Perfection

It's out there, ya know? I can see it, and furthermore I can see what it might be like if I were to "possess" it (or to be fully possessed by it - HIM), impossible though it may seem. In my mind sometimes I imagine my life unifed to perfection and I can envision my actions, my responses, and my thinking. Like phrases that sit on the tip of your tongue and yet cannot quite be spoken...or a dream in which despite your legs' motion you gain no ground.

It is a smile, when you want to scream in anger. It is silence when you have every "right" to defend yourself. It is understanding and accepting what many today cannot discern to be the difference between needs and wants.
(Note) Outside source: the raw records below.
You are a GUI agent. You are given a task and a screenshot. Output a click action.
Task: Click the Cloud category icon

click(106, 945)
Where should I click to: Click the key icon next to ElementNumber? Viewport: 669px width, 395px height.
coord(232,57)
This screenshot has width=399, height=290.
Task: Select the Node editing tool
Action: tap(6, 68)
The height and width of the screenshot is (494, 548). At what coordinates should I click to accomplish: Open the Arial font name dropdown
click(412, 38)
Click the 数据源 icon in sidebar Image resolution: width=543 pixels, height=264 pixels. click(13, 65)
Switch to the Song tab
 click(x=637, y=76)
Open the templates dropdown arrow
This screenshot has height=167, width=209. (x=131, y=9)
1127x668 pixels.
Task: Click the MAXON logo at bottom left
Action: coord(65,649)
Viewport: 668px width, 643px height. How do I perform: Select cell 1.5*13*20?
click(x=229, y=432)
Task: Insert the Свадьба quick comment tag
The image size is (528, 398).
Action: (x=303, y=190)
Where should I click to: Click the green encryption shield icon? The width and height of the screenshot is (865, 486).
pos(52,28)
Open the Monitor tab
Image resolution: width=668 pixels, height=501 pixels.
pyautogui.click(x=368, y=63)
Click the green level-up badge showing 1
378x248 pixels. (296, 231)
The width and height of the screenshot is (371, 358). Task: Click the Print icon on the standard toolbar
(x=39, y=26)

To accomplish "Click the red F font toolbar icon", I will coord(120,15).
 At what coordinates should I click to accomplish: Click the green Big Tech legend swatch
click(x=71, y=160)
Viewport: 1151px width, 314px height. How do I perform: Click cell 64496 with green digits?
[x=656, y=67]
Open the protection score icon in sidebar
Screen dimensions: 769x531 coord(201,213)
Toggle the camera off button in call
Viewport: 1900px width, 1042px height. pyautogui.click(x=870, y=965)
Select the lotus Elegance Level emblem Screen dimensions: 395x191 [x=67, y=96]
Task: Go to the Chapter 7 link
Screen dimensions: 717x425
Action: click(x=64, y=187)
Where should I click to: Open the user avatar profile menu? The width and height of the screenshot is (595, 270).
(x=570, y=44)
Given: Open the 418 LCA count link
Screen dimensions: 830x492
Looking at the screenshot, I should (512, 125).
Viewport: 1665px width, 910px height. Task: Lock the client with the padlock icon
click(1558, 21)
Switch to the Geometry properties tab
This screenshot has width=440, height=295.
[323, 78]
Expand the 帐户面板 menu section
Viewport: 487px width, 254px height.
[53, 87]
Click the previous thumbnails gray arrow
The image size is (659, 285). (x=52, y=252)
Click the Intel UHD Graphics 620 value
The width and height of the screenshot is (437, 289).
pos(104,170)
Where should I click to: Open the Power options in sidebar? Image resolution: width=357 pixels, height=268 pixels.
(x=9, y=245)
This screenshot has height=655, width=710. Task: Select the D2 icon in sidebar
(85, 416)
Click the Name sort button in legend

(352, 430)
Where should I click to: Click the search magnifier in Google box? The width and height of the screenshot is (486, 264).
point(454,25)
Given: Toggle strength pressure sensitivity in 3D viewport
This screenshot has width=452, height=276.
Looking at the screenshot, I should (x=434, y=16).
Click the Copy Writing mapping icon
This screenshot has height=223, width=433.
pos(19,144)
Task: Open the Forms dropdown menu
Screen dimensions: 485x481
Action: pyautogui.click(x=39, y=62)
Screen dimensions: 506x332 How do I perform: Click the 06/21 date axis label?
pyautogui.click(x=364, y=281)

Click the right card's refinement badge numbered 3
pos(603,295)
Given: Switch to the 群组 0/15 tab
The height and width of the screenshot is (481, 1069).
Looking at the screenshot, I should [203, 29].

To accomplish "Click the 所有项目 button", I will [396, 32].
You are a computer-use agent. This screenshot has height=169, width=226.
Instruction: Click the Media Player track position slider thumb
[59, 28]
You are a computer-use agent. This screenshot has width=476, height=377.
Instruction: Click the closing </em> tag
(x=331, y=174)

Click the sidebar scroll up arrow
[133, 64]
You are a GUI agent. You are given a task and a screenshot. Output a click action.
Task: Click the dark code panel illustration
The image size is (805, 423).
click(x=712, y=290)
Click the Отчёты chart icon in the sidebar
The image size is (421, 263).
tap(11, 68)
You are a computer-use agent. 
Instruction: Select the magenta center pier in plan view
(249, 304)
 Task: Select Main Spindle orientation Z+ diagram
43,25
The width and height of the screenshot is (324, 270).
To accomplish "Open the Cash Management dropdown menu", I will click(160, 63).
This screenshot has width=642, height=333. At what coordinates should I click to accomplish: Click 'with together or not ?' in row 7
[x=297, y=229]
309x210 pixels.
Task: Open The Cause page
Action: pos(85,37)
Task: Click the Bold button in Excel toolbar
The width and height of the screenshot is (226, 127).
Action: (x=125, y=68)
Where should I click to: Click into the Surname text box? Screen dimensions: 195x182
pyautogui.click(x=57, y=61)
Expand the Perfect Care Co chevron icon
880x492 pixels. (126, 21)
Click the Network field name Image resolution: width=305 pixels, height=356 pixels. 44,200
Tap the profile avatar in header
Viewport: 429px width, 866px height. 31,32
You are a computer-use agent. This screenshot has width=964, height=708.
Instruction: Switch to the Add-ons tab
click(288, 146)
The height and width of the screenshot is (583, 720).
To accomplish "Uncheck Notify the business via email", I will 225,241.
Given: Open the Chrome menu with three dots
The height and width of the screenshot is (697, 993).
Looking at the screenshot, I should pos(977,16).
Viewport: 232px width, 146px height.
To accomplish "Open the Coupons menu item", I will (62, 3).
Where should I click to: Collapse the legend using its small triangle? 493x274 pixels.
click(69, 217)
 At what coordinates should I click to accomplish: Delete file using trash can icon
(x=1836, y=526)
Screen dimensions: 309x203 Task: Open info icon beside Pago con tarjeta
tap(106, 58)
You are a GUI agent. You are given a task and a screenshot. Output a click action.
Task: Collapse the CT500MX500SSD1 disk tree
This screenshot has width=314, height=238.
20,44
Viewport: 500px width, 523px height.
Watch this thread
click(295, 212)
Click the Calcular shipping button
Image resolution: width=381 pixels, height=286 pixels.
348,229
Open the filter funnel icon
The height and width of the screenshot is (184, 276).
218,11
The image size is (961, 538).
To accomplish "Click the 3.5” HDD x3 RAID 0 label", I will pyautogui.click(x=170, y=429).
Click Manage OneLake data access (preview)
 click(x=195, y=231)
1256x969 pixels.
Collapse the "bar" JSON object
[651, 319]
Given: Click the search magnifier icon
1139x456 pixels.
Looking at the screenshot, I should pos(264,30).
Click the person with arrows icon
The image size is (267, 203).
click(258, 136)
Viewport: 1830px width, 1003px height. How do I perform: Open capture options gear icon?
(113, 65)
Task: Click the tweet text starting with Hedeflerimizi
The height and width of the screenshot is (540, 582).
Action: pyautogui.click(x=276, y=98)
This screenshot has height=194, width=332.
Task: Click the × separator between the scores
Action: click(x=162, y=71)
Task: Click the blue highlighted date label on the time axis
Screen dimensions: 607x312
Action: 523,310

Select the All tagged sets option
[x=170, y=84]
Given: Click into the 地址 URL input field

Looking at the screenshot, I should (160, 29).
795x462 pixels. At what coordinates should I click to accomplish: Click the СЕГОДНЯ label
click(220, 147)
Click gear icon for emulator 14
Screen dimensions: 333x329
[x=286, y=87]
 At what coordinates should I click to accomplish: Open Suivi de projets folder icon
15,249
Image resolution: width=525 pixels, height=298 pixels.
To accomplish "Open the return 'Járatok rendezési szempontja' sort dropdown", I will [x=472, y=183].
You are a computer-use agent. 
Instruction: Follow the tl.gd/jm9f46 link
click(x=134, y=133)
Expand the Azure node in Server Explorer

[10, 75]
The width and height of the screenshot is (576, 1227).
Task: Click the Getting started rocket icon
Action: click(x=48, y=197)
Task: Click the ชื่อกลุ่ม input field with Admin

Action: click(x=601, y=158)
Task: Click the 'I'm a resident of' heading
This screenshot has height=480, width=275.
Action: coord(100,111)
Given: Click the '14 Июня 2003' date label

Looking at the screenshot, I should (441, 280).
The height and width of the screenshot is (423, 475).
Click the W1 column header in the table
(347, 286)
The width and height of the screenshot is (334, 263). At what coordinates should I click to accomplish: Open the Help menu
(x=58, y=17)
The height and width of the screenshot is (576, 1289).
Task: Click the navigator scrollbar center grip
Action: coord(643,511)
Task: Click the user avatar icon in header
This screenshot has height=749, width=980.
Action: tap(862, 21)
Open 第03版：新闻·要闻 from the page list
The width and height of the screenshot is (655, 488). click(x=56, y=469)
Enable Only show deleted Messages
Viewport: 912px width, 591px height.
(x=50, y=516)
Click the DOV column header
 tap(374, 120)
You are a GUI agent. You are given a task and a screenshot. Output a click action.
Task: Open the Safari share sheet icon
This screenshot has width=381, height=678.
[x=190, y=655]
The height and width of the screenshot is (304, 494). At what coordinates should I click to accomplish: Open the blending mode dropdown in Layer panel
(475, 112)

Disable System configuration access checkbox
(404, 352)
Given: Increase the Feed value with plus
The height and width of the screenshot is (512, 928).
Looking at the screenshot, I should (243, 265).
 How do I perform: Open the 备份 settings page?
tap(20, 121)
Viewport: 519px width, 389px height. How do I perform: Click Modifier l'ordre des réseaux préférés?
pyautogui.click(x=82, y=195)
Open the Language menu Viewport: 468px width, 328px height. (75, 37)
It is worrying more about the reality of who you are, than the perceptions others have of you. It is in so many simple things, that I would seem trite in mentioning them...to shallow for some, to "everyday", to mundane...but in my ever increasing agedness and in my ever increasing love for simple joys, I have come to believe that the real "trite" things in this world are only those absurdities (lamentably often highly valued)that lead us away from perfection. I believe that beautiful things said poorly and simply are far and away better than ugly things said poetically and subtly.

And so perfection may be found in happily changing lanes to let an overly anxious speeding driver go on his or her way - despite their gestures, or in letting others onto the bus before you, or in letting your coworkers listen to whatever THEY like on the radio, or in being anonymous, or in tickling your child into hysterics after they have been emotionally downtrodden by a classmate, or in writing a silly blogpost because something resonated in your heart while looking at old pictures in a photo album.

The old joke about rug burns on Orthodox Christians' foreheads is made real next week. May perfection also be found in a prostration? Orthodox aerobics, I've heard it called - for body and soul...the ongoing quest for perfection: to smile when you would normally scream. A fitting analogy, for when St. Andrew's Canon is finished with me I could scream for the pain in my thighs, but usually feel the paradoxical sense of bright sadness (a grieving smile?).

Have mercy on me O God....have mercy on me.